* **Input**
╭──

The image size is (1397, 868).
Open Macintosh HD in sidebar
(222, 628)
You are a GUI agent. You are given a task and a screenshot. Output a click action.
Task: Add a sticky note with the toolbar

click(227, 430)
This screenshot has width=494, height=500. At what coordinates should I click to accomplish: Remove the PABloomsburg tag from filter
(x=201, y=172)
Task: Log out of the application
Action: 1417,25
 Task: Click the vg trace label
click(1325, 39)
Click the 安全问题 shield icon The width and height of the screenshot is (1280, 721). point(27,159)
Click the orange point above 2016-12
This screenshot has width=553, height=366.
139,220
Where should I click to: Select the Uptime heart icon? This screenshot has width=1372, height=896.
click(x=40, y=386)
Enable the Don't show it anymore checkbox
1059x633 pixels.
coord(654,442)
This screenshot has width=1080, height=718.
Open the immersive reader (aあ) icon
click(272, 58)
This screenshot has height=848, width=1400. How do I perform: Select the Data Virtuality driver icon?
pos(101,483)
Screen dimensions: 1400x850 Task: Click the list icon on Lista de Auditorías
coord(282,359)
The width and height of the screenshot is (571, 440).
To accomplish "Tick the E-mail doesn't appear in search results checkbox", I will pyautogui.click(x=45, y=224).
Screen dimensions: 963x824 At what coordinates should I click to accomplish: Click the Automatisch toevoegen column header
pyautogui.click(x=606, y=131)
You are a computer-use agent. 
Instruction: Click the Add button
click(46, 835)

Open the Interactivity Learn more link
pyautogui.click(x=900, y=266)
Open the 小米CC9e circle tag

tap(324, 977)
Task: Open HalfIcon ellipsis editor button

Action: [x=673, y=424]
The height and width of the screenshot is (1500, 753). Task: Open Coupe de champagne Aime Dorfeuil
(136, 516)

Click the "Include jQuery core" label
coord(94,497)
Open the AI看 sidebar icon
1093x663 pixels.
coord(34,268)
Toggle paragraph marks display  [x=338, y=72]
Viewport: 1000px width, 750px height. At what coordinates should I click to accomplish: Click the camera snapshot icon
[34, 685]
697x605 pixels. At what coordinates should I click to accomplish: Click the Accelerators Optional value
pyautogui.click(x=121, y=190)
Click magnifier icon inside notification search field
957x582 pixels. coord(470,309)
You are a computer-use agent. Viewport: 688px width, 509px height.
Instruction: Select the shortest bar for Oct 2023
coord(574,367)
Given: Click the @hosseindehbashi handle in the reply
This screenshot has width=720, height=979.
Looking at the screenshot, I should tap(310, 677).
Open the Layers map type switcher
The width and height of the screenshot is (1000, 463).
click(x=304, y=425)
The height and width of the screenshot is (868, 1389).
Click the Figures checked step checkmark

╰──

* **Required work**
From the first line to the last, return the data exactly.

* **Answer space**
The image size is (1397, 868).
Open Macintosh HD in sidebar
(222, 628)
You are a GUI agent. You are given a task and a screenshot. Output a click action.
Task: Add a sticky note with the toolbar

click(227, 430)
This screenshot has width=494, height=500. At what coordinates should I click to accomplish: Remove the PABloomsburg tag from filter
(x=201, y=172)
Task: Log out of the application
Action: 1417,25
 Task: Click the vg trace label
click(1325, 39)
Click the 安全问题 shield icon The width and height of the screenshot is (1280, 721). point(27,159)
Click the orange point above 2016-12
This screenshot has width=553, height=366.
139,220
Where should I click to: Select the Uptime heart icon? This screenshot has width=1372, height=896.
click(x=40, y=386)
Enable the Don't show it anymore checkbox
1059x633 pixels.
coord(654,442)
This screenshot has width=1080, height=718.
Open the immersive reader (aあ) icon
click(272, 58)
This screenshot has height=848, width=1400. How do I perform: Select the Data Virtuality driver icon?
pos(101,483)
Screen dimensions: 1400x850 Task: Click the list icon on Lista de Auditorías
coord(282,359)
The width and height of the screenshot is (571, 440).
To accomplish "Tick the E-mail doesn't appear in search results checkbox", I will pyautogui.click(x=45, y=224).
Screen dimensions: 963x824 At what coordinates should I click to accomplish: Click the Automatisch toevoegen column header
pyautogui.click(x=606, y=131)
You are a computer-use agent. 
Instruction: Click the Add button
click(46, 835)

Open the Interactivity Learn more link
pyautogui.click(x=900, y=266)
Open the 小米CC9e circle tag

tap(324, 977)
Task: Open HalfIcon ellipsis editor button

Action: [x=673, y=424]
The height and width of the screenshot is (1500, 753). Task: Open Coupe de champagne Aime Dorfeuil
(136, 516)

Click the "Include jQuery core" label
coord(94,497)
Open the AI看 sidebar icon
1093x663 pixels.
coord(34,268)
Toggle paragraph marks display  [x=338, y=72]
Viewport: 1000px width, 750px height. At what coordinates should I click to accomplish: Click the camera snapshot icon
[34, 685]
697x605 pixels. At what coordinates should I click to accomplish: Click the Accelerators Optional value
pyautogui.click(x=121, y=190)
Click magnifier icon inside notification search field
957x582 pixels. coord(470,309)
You are a computer-use agent. Viewport: 688px width, 509px height.
Instruction: Select the shortest bar for Oct 2023
coord(574,367)
Given: Click the @hosseindehbashi handle in the reply
This screenshot has width=720, height=979.
Looking at the screenshot, I should tap(310, 677).
Open the Layers map type switcher
The width and height of the screenshot is (1000, 463).
click(x=304, y=425)
The height and width of the screenshot is (868, 1389).
Click the Figures checked step checkmark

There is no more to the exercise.